Simple liver cysts that bleed internally (hemorrhagic cysts) or become infected can develop septations, thick walls, and even nodular components that are essentially indistinguishable from tumors on imaging. This means a liver cyst that looks alarming on a scan may turn out to be nothing more than a common cyst that had a complication.
True cystic liver tumors, called mucinous cystic neoplasms, make up less than 3 to 5 percent of all cystic liver lesions. They tend to appear as oval, multicystic masses with thickened irregular walls and fine septations.
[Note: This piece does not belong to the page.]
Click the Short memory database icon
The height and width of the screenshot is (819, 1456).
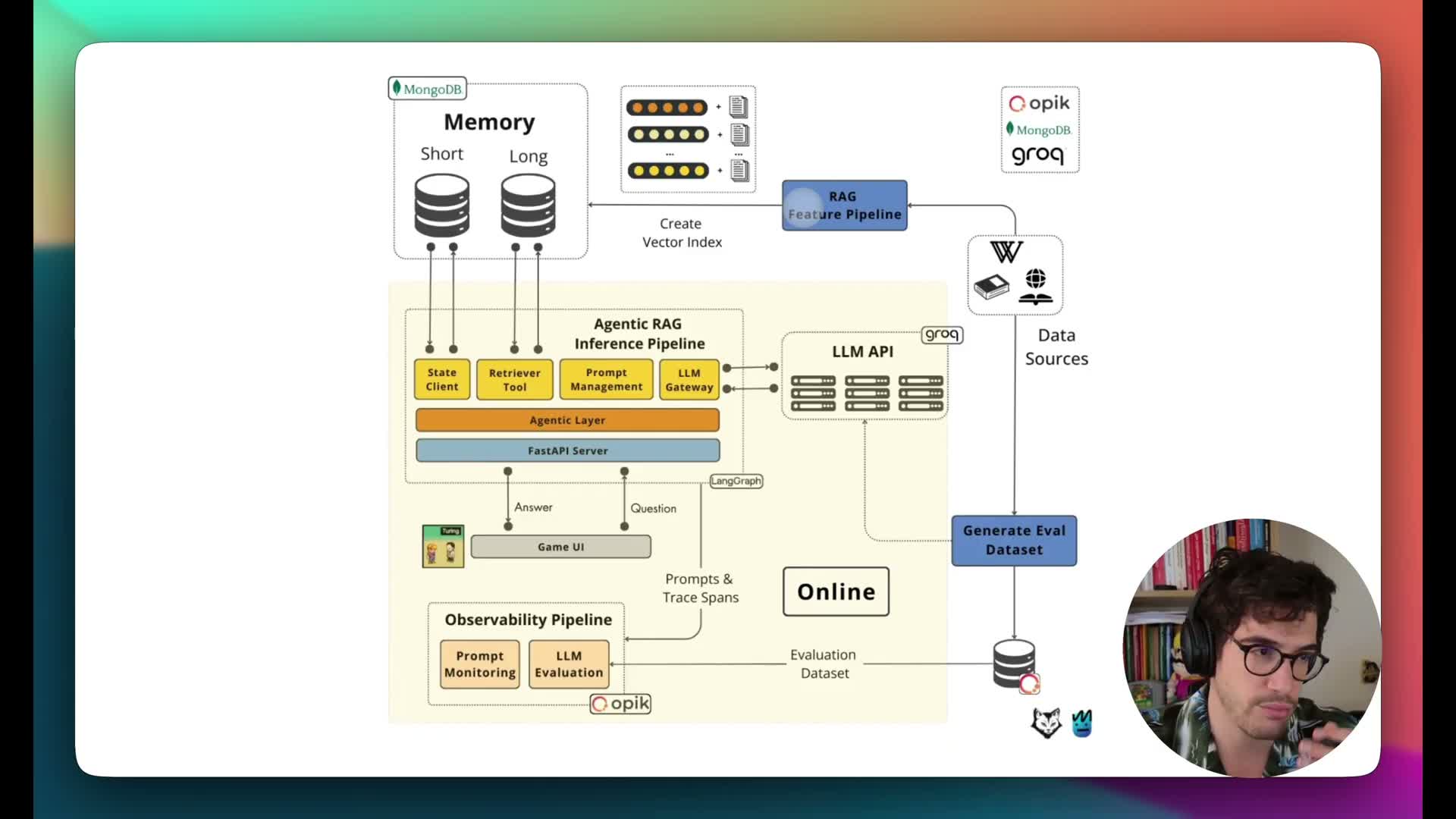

These are uncommon, and further imaging or biopsy is used to distinguish them from the far more frequent benign causes.
What Happens After a Septated Cyst Is Found
If your imaging report describes a septated cyst, the next step depends on the specific features of that cyst and where it is in your body. For cysts with thin septations, no solid components, and no blood flow, the typical path is a follow-up ultrasound or MRI in weeks to months. Many of these cysts shrink or disappear entirely on repeat imaging.
For cysts with thicker septations, solid nodules, or blood flow to those nodules, the path moves more quickly toward surgical evaluation. This usually means removing the cyst (and sometimes the surrounding tissue) so a pathologist can examine it under a microscope. That tissue analysis is the only definitive way to confirm or rule out cancer.
The period between finding a septated cyst and getting clarity can feel stressful, but the overall odds are in your favor. The vast majority of septated cysts across all organs turn out to be benign. The imaging characteristics, particularly septation thickness, solid components, and blood flow patterns, give your medical team a reliable way to sort the cysts that need action from those that simply need time.